With activists pledging to stage mass protests and MPs determined not to give the president the opportunity to address parliament, no date for a state visit has been set.
Instead, it had been expected that Trump would make a brief, less formal “working visit” next month, to cut the ribbon on the $1bn (£750m) embassy in Nine Elms, south-west London, and hold meetings with May.
Officials had been examining plans for the president to meet the Queen, without the pomp of a full-blown state banquet, with the attendant risk of disruptive protests.
However, even that more modest plan now appears to have been abandoned for the time being.
Trump confirmed on Twitter that the trip was off.
Relations with the controversial president hit a low late last year when May criticised his decision to retweet material posted by the far right extremist group, Britain First.
Trump responded by tweeting directly to the prime minister that she should focus on tackling domestic terrorism.
The government was so concerned about his decision to share the extremist videos that Britain’s ambassador to Washington, Sir Kim Darroch, took the rare step of raising the issue directly with the White House.
Trump’s ambassador to London, Woody Johnson, subsequently insisted: “The president and the prime minister have a very, very good relationship. I know the president admires and respects the prime minister greatly.”
He added: “My job and the president’s job is to protect Americans. He’s doing the best that he can.
“You’re going to have little stumbles along the road. Absolutely. You’re going to have things that happen. But the intent is there and it’s genuine, and it’s going to happen.”
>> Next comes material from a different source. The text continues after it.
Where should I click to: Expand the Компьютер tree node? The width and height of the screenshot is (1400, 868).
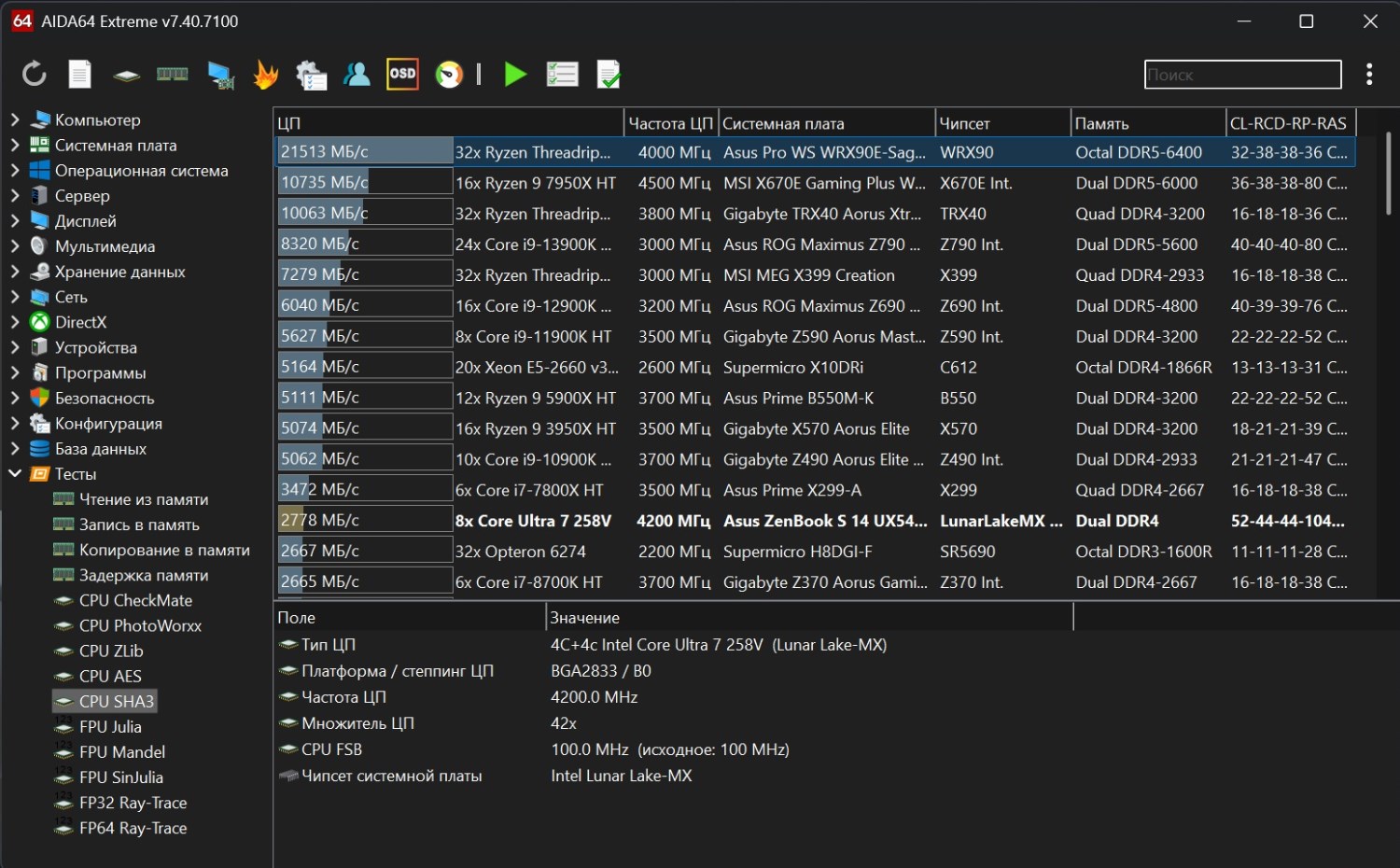[x=15, y=119]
May’s government has been keen to strike up a close working relationship with the Trump administration despite his erratic behaviour, because of Britain’s desire to strike a swift trade deal with the world’s largest economy.
When the PM visited the White House, she was pictured holding hands with the president.
Trump has sparked alarm among diplomats by repeatedly entering into Twitter spats with key public figures, including North Korean leader Kim Jong-un, to whom he recently boasted about the size of the US nuclear arsenal.
The White House has been rocked in recent days by the revelations in an explosive book, Fire and Fury, by the US journalist Michael Wolff, who suggested even senior figures in the administration questioned the president’s fitness for office.
Asked about the revelations last weekend, May said she believed they were not serious, and Trump was a man making decisions, “in the interests of the United States”.
Trump faced fresh criticism on Thursday night after the Washington Post reported that he had questioned planned changes to immigration rules, asking colleagues why the US had to welcome arrivals from “shithole countries”.
The president is expected to be the biggest draw at the World Economic Forum in Davos later this month, where politicians and business leaders gather each year to network, and discuss the pressing issues facing the international economy.
After Trump’s inauguration last year, thousands of people joined a Women’s March in London, echoing similar protests in Washington and other capitals, against his misogynist comments and behaviour.
Downing Street refused to confirm that the visit had been cancelled on Thursday night, with a spokesman repeating the government’s longstanding position that “an invitation has been extended and accepted, but no date has been set”.
Asked about the reports, White House press secretary Sarah Sanders emailed a response that said: “The invitation was made and has been accepted we are still working to finalise a date.”